I'm following this derivation of the Rayleigh-Jeans law:
https://thecuriousastronomer.wordpress.com/2013/10/28/derivation-of-the-rayleigh-jeans-law-part1/
There are a few points that I don't quite understand, and I would appreciate help in understanding them:
In part 2, it is mentioned that the electric field at the walls must be zero, or otherwise electric field would impart energy to the cavity walls and lose energy itself. But why is this required? I thought that "thermal equilibrium" in this situation means the radiation and cavity are at the same temperature; so I thought the wall would be continuously absorbing some amount of radiation, only to re-radiate it and lose the gained energy again.
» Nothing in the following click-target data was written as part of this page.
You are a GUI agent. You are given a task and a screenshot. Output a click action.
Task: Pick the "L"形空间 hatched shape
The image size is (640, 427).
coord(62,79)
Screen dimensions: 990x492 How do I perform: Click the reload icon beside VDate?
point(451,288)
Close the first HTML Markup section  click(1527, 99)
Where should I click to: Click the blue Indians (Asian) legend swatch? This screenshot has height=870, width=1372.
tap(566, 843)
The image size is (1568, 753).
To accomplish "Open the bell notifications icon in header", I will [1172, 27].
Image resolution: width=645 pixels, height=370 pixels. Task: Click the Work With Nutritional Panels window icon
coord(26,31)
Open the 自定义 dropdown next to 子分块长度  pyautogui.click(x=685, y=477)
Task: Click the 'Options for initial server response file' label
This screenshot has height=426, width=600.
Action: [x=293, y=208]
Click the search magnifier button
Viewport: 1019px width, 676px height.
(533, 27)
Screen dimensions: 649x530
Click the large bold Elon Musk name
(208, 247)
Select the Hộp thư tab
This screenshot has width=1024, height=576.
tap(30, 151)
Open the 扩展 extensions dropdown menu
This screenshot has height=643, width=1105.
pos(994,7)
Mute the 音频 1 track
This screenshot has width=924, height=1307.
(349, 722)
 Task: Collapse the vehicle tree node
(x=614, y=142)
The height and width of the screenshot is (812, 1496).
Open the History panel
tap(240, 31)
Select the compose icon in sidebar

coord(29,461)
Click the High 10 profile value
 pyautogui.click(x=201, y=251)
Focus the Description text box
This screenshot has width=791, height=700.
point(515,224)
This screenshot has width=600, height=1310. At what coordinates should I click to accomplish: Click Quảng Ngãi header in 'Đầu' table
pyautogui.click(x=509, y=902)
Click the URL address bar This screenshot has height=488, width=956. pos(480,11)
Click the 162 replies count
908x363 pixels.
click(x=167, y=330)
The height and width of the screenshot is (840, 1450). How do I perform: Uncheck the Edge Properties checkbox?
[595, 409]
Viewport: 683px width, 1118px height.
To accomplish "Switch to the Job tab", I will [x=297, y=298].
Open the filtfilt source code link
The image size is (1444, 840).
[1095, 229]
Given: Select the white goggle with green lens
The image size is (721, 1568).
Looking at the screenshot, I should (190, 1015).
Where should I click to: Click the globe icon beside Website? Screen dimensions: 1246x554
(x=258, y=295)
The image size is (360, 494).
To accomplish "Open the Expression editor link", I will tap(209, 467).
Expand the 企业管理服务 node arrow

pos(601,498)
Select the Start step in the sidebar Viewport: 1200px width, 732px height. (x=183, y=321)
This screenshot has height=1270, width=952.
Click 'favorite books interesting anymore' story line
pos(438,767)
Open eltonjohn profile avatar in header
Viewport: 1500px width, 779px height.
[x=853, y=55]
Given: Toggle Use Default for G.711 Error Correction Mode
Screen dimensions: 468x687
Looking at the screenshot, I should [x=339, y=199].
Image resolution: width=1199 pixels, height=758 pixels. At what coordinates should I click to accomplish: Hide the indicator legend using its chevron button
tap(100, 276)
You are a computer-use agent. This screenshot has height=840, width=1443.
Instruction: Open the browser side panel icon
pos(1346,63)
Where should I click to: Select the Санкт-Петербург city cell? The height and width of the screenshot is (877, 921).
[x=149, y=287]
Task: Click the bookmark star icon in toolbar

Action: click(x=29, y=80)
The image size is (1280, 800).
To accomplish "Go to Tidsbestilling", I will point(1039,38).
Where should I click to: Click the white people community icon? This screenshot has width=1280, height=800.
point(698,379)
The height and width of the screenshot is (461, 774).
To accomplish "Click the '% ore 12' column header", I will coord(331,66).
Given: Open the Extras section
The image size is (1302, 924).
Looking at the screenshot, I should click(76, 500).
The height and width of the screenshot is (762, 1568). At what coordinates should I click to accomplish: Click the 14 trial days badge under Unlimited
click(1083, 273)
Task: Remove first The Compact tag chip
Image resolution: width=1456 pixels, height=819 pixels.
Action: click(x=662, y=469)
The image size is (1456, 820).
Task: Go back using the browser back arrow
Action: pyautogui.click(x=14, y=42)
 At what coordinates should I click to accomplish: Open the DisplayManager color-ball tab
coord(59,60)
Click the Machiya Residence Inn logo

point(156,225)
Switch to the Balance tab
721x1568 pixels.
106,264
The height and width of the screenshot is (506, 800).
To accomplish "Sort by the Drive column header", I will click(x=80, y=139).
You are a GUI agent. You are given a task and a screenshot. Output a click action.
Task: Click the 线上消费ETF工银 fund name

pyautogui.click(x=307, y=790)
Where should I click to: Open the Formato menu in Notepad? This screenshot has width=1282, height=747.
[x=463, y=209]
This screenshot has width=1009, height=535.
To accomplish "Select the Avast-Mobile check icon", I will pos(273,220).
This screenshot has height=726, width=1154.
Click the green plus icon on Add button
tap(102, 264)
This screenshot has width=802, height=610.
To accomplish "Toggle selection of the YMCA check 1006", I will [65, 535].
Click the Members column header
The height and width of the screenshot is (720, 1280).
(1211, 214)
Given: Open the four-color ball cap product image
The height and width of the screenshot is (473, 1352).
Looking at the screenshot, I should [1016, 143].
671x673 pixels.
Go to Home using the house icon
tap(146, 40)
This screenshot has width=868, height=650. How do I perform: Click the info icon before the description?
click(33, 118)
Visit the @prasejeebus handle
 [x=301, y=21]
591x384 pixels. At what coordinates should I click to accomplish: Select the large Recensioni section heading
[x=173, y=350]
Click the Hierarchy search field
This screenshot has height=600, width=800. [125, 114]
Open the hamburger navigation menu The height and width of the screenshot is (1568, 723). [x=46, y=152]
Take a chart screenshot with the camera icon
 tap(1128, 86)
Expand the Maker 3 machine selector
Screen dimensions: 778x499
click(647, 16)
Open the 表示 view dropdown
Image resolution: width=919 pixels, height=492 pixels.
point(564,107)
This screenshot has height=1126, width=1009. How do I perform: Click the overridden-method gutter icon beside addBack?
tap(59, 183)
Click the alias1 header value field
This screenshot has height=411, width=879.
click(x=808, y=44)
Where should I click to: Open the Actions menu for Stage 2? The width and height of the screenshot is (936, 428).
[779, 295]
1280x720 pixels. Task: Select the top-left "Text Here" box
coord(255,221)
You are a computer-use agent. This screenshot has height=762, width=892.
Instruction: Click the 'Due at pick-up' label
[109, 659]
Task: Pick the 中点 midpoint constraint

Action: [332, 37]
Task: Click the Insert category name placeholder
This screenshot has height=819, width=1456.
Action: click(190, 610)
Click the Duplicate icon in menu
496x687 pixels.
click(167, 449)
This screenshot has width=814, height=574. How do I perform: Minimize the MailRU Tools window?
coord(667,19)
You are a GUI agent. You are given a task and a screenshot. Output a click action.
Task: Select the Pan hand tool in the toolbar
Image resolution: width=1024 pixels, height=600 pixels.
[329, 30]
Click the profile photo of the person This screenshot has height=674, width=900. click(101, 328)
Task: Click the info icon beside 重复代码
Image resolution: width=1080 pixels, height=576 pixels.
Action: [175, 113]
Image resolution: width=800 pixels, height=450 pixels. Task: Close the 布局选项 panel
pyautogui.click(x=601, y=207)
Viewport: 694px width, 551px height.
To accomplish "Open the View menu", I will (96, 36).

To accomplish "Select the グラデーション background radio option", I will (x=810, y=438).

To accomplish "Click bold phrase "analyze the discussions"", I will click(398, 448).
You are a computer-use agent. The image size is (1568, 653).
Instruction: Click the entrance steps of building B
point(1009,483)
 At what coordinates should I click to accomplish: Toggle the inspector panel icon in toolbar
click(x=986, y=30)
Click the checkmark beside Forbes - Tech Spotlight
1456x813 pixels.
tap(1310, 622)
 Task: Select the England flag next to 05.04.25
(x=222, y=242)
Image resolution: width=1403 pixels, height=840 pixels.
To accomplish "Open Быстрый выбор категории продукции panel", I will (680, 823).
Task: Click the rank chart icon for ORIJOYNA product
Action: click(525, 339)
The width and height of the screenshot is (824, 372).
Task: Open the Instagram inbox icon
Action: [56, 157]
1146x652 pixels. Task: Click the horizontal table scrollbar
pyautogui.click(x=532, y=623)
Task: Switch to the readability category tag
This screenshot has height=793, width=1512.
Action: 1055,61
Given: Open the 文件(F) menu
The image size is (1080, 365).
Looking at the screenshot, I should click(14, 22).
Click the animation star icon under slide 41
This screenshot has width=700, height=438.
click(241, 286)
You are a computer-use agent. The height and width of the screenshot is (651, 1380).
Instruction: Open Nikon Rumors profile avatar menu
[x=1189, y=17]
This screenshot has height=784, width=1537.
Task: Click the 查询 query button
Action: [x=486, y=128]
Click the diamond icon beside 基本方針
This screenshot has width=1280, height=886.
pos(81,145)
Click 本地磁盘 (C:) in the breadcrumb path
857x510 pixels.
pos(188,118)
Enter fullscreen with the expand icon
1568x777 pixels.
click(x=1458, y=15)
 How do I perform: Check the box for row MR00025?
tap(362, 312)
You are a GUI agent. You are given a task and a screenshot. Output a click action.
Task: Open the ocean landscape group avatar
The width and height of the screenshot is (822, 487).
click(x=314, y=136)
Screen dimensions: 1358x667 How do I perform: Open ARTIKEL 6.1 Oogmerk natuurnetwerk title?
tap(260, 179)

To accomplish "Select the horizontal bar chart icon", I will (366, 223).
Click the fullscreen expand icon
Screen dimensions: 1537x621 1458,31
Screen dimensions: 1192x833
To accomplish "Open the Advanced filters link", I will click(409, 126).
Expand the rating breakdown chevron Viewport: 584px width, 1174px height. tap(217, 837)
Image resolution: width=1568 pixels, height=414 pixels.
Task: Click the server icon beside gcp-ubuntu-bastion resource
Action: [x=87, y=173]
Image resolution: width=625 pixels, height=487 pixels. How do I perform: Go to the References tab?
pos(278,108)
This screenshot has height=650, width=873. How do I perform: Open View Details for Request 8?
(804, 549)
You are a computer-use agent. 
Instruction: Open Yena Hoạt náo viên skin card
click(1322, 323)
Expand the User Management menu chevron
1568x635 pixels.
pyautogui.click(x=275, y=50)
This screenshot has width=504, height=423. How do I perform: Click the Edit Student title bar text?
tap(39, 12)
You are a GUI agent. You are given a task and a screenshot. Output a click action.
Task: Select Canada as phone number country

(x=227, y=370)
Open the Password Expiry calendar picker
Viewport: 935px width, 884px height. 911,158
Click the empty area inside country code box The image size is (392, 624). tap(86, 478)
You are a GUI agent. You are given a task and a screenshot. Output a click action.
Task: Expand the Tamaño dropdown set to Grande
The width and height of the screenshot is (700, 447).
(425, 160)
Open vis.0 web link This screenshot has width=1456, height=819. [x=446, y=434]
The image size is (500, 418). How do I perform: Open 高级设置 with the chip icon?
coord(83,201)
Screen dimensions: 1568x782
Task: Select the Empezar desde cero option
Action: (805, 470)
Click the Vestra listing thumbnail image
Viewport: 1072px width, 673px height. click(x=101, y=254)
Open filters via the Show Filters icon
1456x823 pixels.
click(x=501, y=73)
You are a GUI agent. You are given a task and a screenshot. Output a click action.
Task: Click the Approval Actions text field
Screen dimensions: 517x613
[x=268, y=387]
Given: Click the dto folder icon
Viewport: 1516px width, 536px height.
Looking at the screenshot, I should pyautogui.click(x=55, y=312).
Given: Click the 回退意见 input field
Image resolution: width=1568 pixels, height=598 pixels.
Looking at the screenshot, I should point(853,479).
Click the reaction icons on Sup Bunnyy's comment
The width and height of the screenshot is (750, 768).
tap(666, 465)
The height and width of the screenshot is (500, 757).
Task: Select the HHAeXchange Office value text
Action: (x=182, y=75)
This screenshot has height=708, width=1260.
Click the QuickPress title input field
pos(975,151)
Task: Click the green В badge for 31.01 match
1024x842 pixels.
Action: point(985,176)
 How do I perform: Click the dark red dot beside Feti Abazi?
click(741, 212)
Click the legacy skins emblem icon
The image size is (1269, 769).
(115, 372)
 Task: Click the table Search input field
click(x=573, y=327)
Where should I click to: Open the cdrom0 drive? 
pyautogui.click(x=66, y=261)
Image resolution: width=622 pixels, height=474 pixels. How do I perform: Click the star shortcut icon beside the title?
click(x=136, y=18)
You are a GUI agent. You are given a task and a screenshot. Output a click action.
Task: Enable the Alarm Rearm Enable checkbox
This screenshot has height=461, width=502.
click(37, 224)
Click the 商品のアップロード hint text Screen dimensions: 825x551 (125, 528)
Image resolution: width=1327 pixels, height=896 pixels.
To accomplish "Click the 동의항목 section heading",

It is mentioned that the energy of one mode is $kT$. This is the result of applying the equipartition theorem, which states that every degree of freedom has an energy $1/2kT$. So apparently every mode has two degrees of freedom. Do these correspond to two possible polarizations of light? But from other sources I've found out that the ultraviolet catastrophe arises from the idea that every mode has this energy $kT$. But why does every mode have this energy? Would this mean that the degrees of freedom are acctually the numbers $n_x$, $n_y$, $n_z$?
- And why do we even apply equipartition theorem to radiation? I understand that for an ideal gas, $1/2kT$ is the energy per degree of freedom, but neither the radiation nor the cavity are ideal gasses. I don't even see what it means for radiation to have temperature $T$.
I would very much appreciate help in understanding this derivation.